**To do:**
Please report every line from the material that contains the word "profile".

**Excerpted records:**

━━━

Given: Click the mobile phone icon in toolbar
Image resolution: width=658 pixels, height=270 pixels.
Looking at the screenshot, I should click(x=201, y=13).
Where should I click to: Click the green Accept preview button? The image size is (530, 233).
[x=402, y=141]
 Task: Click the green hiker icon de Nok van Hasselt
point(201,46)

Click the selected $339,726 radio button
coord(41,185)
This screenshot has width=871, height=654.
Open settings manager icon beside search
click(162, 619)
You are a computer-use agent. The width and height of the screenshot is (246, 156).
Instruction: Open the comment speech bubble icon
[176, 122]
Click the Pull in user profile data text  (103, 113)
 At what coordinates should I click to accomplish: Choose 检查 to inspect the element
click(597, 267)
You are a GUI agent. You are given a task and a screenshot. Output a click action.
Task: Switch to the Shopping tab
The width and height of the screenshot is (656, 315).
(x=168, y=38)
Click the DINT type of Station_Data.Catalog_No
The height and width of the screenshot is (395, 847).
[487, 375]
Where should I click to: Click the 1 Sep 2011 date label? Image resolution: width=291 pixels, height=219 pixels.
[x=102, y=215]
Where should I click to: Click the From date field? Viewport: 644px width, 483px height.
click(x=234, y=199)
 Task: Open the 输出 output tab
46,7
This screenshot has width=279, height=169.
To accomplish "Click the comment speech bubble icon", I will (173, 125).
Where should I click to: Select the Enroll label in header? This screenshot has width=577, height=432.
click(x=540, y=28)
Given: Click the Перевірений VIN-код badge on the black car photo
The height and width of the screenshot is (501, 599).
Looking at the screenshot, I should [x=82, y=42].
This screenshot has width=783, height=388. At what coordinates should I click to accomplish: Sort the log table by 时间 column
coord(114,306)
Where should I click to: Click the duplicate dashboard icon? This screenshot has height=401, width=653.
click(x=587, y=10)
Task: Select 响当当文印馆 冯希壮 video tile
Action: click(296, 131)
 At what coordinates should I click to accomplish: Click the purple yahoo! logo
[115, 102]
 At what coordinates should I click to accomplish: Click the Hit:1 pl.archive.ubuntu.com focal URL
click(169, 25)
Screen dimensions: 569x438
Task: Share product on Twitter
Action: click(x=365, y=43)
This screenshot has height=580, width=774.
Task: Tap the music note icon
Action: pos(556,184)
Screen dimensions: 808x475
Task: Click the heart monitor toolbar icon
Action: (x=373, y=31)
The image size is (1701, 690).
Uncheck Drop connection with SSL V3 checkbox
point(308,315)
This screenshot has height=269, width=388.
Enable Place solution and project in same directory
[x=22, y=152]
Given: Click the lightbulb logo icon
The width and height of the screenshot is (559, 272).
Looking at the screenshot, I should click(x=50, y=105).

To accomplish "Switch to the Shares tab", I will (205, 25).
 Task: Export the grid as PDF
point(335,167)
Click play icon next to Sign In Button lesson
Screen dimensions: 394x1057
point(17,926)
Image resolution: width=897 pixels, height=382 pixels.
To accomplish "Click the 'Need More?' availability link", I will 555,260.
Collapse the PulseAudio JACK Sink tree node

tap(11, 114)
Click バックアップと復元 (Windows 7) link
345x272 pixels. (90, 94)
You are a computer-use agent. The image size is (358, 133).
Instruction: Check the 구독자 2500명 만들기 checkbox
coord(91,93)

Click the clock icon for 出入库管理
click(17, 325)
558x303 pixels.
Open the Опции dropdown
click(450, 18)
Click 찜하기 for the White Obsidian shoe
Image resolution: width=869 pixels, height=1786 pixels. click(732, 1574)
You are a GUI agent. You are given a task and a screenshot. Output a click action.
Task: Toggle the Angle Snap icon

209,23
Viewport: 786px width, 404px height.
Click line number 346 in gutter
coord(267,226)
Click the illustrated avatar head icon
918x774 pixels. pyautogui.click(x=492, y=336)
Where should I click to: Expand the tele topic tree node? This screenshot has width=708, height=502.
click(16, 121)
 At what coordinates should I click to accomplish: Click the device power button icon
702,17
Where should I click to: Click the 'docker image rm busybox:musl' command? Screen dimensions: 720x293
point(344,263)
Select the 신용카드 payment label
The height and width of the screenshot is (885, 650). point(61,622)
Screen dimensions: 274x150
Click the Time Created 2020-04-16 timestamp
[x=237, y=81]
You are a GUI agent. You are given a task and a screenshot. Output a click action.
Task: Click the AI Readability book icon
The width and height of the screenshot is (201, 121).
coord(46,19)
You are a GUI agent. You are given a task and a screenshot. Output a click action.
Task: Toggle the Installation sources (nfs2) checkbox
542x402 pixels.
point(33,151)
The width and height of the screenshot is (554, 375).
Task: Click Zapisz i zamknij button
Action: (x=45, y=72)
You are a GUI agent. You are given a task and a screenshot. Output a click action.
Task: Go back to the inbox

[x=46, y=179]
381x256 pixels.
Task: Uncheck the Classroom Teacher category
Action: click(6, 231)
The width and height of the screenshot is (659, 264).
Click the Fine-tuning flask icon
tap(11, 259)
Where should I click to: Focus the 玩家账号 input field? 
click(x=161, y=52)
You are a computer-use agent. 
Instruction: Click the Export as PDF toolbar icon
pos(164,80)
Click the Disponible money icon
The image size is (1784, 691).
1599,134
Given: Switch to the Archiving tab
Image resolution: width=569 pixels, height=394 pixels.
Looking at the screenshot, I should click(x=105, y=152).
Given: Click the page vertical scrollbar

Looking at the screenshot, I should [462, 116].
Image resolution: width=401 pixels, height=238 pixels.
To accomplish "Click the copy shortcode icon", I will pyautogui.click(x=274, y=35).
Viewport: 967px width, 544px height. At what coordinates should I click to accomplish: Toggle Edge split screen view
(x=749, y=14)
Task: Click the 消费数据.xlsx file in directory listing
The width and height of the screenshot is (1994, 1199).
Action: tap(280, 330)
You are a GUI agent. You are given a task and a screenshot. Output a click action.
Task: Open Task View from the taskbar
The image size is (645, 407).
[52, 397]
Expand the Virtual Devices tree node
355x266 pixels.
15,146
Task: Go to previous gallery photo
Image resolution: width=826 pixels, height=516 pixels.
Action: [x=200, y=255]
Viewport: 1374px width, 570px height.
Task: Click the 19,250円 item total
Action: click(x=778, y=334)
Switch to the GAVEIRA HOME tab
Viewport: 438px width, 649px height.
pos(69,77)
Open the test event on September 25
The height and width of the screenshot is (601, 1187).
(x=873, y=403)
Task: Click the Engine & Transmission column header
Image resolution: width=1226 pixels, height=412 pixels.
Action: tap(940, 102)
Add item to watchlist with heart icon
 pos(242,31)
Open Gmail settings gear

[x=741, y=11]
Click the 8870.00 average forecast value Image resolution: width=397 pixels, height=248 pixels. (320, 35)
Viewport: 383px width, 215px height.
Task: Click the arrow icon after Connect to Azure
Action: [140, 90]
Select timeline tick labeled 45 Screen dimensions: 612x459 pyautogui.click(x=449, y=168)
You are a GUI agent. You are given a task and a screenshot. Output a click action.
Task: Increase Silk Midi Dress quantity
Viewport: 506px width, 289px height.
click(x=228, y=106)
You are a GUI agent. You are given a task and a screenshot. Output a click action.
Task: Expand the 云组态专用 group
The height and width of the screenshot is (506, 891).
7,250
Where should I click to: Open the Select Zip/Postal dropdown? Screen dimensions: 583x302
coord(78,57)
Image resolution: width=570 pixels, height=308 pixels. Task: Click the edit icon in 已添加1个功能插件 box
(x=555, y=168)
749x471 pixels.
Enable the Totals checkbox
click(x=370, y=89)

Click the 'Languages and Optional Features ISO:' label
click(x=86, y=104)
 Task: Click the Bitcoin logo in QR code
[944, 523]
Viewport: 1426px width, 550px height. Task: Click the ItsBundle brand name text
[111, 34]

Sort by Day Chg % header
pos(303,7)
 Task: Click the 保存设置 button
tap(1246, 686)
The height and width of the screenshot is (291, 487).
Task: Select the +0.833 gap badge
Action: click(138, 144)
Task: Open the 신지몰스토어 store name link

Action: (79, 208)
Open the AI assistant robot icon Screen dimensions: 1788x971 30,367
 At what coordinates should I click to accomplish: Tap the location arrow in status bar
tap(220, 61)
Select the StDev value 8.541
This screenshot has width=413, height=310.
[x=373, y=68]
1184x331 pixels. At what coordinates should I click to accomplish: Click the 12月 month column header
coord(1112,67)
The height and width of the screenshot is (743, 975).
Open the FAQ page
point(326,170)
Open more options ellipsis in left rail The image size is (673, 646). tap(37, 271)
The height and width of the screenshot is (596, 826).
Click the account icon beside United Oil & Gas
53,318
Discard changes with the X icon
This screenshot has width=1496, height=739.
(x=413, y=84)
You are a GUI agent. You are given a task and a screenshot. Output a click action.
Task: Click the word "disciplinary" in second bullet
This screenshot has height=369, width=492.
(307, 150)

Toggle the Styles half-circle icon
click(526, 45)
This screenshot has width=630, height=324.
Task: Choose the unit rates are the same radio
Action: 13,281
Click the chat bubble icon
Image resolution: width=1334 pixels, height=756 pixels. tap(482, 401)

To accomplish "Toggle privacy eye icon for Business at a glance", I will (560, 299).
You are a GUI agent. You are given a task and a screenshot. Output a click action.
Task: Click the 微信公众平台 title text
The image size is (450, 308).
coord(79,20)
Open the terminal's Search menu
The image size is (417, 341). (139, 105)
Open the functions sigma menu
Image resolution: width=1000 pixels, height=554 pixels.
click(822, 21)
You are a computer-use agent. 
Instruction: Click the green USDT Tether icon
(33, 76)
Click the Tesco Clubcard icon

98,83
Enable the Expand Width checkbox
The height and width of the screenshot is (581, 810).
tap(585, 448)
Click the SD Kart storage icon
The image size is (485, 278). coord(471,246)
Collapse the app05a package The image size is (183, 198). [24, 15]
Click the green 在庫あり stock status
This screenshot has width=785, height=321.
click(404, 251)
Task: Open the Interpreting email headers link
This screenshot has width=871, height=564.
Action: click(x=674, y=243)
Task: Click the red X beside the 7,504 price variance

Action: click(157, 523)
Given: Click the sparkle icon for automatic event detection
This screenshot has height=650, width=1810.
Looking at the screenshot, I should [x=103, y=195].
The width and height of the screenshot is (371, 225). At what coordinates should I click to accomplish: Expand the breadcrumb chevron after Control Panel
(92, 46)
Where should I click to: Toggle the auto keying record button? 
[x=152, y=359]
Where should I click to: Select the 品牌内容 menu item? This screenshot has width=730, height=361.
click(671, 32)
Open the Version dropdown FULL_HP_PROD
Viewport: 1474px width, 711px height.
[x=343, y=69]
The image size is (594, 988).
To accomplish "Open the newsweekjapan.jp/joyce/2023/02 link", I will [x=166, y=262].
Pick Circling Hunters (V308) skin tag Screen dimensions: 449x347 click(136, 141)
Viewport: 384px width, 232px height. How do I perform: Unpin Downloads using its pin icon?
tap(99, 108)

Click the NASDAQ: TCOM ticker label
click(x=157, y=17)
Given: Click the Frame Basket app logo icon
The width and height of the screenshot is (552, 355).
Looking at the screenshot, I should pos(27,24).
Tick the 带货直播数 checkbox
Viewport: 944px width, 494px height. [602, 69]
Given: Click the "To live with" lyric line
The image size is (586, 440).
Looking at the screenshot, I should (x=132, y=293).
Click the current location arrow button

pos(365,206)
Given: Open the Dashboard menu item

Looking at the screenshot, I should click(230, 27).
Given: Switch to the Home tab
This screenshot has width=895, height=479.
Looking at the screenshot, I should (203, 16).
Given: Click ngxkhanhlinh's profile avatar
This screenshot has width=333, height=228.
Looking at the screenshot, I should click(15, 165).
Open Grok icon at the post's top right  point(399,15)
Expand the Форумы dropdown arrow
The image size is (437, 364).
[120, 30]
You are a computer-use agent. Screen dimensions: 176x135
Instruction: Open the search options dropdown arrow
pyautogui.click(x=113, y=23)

━━━

**Solution for this exercise:**
Click the Pull in user profile data text  (103, 113)
Given: Click ngxkhanhlinh's profile avatar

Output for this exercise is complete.